To be sure, Motorola’s expert testified that the “Receive Mode” of Overend’s software allowed a user to receive files without having to “log in” or “download” files. See J.A 739 (“The basic idea here in the Over-end patent is, you turn on the machine .... You walk away and it sits there and takes all the messages coming through it.”). But IV’s expert explained that this functionality of “Receive Mode” was not equivalent to receiving files “irrespective of user action” because “[i]f you’re in any other mode or doing any other thing on this machine, you cannot receive messages.” J.A. 827. According to IV’s expert:

So only if you’re in ... receive mode ... will you be able to receive messages. If you select any of the other menu options ... you will not be in receive mode. So, for example, [if] I want to send you a message ... while I’m ty[p]ing that message in, I can’t receive any messages. And so going back to that irrespective of user action does not meet what’s happening here in [Overend].

J.A. 827-28.

Supplied entries =>
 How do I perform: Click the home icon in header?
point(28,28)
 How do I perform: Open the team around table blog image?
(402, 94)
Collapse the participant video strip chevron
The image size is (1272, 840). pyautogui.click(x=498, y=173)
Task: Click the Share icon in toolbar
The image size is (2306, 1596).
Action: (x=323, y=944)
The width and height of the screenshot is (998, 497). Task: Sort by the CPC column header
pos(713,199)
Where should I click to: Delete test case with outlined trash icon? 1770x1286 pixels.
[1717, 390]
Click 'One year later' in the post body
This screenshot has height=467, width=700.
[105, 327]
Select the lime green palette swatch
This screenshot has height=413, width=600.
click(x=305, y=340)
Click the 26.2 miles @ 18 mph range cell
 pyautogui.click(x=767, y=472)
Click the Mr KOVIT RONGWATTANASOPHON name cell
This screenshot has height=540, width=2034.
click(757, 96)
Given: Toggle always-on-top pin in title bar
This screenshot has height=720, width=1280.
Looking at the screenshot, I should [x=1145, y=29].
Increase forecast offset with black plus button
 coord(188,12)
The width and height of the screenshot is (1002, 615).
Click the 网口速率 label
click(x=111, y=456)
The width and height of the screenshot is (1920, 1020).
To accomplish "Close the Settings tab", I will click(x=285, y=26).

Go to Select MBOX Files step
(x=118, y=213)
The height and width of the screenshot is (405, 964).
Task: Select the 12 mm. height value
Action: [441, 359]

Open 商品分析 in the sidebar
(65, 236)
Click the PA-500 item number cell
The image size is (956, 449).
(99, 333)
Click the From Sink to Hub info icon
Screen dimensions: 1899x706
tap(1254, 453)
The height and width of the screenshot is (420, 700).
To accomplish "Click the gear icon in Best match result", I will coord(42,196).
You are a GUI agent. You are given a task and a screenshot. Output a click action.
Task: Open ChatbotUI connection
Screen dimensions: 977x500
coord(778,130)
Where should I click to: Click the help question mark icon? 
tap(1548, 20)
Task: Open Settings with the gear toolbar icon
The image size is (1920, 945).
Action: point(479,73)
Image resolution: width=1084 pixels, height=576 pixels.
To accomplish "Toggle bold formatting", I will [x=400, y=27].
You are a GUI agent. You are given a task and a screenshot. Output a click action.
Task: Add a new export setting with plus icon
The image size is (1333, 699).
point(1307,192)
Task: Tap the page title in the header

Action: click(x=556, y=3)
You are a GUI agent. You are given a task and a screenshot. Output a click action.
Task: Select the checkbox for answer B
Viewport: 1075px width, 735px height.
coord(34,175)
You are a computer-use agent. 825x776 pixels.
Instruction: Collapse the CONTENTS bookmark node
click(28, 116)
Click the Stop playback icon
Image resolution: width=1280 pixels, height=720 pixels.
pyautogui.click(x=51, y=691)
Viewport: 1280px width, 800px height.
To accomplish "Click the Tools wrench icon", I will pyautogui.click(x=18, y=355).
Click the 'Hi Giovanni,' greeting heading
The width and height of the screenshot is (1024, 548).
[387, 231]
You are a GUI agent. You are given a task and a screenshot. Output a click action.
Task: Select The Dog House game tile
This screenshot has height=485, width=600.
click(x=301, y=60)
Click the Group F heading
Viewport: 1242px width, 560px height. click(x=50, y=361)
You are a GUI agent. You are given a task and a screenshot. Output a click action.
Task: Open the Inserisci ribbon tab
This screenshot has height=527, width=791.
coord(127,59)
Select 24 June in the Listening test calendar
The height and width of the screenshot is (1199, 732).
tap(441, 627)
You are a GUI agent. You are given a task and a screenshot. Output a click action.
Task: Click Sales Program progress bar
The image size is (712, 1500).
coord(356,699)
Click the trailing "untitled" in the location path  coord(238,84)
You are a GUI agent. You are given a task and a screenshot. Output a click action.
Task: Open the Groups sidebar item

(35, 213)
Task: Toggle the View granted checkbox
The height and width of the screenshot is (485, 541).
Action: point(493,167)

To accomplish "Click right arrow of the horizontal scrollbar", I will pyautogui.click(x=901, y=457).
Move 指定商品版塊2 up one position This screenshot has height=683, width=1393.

Problems =>
a) In the court excerpt on Overend's software, what did Motorola's expert say the "Receive Mode" allowed a user to do?
b) List every J.A. citation that appears in the court excerpt on Overend's software.
The records are separate material with no connection to the court excerpt on Overend's software.

Solved problems =>
a) It allowed a user to receive files without having to "log in" or "download" files.

b)
J.A 739
J.A. 827
J.A. 827-28